* _Task to carry out_: Below are records to return verbatim; the pictures are to be dropped.

Stored data
*** Begin section ***

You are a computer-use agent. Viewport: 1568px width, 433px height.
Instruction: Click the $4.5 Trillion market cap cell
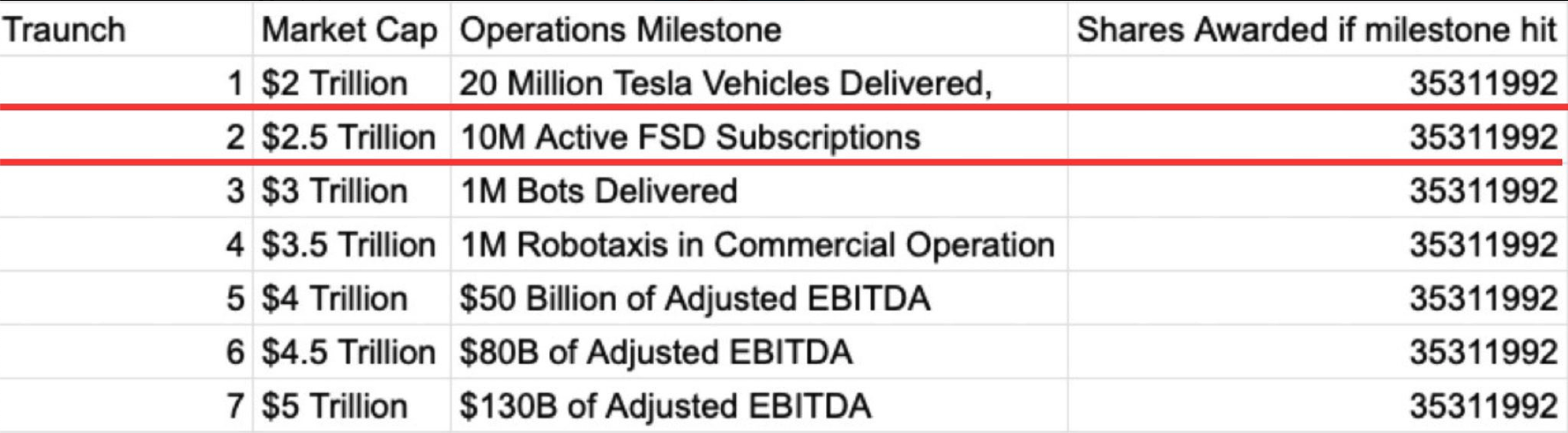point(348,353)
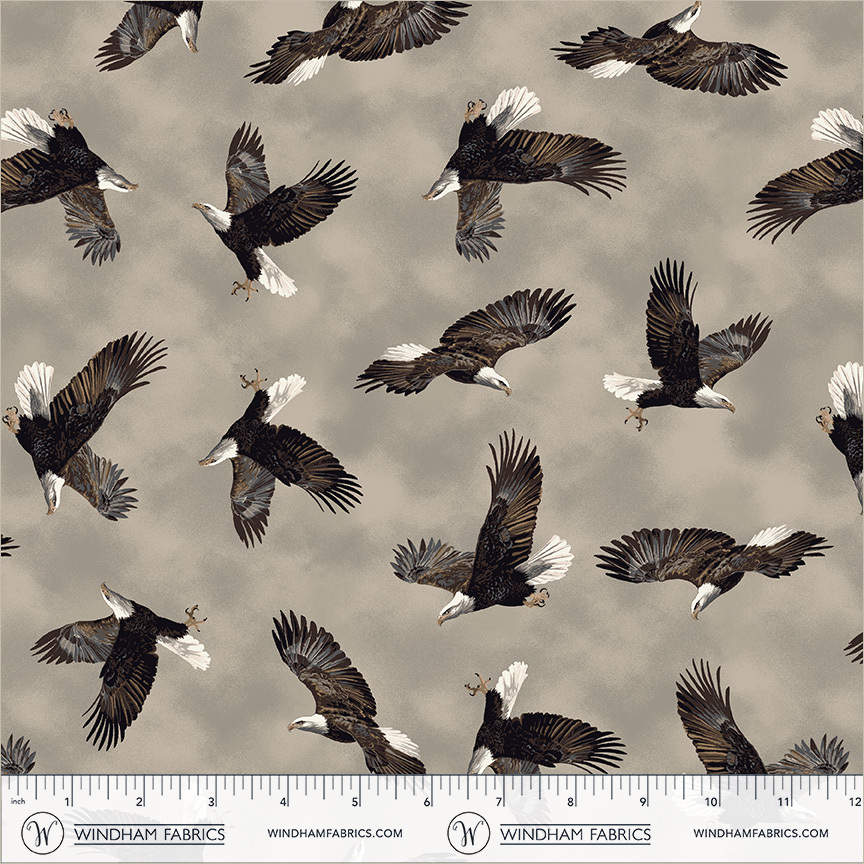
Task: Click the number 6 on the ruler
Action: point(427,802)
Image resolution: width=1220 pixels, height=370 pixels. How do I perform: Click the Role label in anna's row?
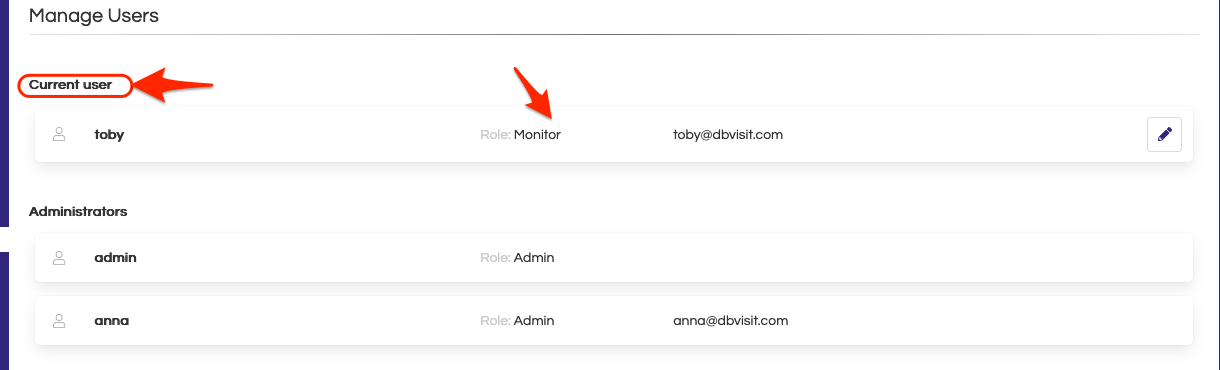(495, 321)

*** End section ***

* _Result below_:
You are a computer-use agent. Viewport: 1568px width, 433px height.
Instruction: Click the $4.5 Trillion market cap cell
point(348,353)
Task: Click the number 6 on the ruler
Action: point(427,802)
Image resolution: width=1220 pixels, height=370 pixels. How do I perform: Click the Role label in anna's row?
(495, 321)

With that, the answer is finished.